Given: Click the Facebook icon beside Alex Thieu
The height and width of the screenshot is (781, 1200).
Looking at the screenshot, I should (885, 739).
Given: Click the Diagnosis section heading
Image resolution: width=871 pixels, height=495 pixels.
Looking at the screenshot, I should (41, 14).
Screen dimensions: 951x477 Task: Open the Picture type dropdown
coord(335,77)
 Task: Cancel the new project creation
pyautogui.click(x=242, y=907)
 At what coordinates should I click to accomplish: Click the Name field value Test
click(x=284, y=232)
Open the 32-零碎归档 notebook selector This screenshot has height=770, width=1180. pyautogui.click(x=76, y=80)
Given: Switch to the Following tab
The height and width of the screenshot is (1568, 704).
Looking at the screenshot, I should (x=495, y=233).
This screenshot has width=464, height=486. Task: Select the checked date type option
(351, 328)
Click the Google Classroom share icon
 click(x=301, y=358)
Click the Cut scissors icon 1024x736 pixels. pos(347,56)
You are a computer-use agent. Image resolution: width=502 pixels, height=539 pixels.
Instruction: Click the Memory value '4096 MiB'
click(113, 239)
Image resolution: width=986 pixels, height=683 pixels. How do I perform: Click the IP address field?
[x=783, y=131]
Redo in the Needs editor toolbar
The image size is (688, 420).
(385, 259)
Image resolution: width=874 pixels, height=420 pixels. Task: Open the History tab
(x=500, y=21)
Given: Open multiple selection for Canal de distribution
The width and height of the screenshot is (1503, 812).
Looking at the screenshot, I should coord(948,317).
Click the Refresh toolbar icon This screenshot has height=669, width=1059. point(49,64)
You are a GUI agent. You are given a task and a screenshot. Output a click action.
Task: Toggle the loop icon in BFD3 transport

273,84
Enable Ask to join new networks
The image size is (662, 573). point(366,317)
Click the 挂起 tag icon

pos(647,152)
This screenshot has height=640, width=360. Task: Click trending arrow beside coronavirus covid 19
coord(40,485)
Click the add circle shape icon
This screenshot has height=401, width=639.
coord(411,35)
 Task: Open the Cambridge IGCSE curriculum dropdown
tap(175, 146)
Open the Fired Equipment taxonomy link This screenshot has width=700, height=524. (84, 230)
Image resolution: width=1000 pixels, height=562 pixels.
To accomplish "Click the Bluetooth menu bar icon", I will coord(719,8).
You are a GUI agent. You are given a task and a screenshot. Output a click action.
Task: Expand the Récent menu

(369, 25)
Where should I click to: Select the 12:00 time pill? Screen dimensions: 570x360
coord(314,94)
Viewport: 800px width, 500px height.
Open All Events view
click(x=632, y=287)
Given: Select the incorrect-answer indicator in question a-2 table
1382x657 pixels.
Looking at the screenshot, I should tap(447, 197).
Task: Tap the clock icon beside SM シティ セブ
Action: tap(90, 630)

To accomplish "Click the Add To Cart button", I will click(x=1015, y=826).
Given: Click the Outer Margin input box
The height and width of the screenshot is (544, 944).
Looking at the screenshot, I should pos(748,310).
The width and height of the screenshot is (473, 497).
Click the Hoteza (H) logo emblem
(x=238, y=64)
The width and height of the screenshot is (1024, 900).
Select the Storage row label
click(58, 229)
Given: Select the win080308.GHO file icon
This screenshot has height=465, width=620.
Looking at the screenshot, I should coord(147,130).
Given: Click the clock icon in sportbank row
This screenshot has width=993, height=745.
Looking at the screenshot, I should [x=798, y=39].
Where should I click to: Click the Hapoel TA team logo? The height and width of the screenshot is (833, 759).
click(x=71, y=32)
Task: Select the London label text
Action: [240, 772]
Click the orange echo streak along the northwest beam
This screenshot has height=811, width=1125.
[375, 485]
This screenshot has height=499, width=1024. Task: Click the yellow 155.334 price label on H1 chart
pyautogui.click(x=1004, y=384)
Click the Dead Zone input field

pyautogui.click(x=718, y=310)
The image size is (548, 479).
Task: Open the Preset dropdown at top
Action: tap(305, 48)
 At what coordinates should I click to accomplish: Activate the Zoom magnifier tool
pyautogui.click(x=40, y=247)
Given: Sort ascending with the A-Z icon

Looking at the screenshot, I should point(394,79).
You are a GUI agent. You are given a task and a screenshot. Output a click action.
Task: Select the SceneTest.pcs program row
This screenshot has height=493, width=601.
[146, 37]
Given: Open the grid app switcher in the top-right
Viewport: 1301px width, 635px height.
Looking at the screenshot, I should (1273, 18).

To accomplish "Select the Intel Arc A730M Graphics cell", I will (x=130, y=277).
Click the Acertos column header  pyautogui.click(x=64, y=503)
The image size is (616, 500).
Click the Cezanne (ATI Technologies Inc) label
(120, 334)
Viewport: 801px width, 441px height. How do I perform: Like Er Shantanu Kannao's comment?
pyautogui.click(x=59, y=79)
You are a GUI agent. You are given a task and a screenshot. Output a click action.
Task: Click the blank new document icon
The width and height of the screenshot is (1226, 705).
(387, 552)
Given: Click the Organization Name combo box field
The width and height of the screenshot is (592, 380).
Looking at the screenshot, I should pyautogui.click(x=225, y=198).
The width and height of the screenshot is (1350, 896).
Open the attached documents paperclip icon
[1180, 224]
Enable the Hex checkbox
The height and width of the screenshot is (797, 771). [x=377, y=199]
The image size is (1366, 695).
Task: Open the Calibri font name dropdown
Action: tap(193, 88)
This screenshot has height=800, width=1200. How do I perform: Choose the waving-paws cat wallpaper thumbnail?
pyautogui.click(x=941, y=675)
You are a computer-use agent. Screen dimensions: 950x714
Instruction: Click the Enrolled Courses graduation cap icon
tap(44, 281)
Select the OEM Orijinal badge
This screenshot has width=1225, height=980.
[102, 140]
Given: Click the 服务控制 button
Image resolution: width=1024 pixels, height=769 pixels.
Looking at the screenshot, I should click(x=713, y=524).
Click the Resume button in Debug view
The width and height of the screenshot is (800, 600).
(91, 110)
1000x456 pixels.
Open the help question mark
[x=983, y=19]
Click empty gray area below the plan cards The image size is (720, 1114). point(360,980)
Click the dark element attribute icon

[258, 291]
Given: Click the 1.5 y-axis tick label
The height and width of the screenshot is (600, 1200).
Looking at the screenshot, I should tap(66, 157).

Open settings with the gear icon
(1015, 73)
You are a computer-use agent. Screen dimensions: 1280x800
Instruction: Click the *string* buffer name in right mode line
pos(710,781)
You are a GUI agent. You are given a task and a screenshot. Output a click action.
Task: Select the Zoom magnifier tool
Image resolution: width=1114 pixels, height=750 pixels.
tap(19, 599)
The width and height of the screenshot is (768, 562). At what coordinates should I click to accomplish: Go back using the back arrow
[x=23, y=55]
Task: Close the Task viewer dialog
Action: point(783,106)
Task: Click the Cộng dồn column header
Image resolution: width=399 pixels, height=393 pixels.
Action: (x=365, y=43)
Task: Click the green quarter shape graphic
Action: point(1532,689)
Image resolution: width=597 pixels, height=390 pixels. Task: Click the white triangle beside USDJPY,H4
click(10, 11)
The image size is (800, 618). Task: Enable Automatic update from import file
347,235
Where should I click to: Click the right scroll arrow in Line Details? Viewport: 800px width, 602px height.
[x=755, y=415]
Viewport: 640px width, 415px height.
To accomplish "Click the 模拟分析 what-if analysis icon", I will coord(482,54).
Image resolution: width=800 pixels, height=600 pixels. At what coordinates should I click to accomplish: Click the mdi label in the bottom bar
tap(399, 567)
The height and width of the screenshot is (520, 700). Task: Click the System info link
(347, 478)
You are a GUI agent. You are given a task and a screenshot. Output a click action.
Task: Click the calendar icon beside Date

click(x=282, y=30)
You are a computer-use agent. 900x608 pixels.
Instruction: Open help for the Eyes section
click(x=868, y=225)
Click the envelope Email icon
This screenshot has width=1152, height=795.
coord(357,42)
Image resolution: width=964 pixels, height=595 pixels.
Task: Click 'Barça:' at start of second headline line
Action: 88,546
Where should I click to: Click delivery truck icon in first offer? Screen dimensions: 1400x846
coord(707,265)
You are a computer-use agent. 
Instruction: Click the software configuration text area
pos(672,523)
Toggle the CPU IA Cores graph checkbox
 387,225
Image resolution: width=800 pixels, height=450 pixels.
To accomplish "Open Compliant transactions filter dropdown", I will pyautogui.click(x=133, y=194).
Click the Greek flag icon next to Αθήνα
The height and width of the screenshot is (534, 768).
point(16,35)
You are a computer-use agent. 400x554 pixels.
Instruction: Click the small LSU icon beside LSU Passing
------------------------------
▸ **TASK TO COMPLETE**:
Answer with the number alone after working out how many lines in the records contain the string "toolbar".

▸ **EXERCISE ANSWER**:
2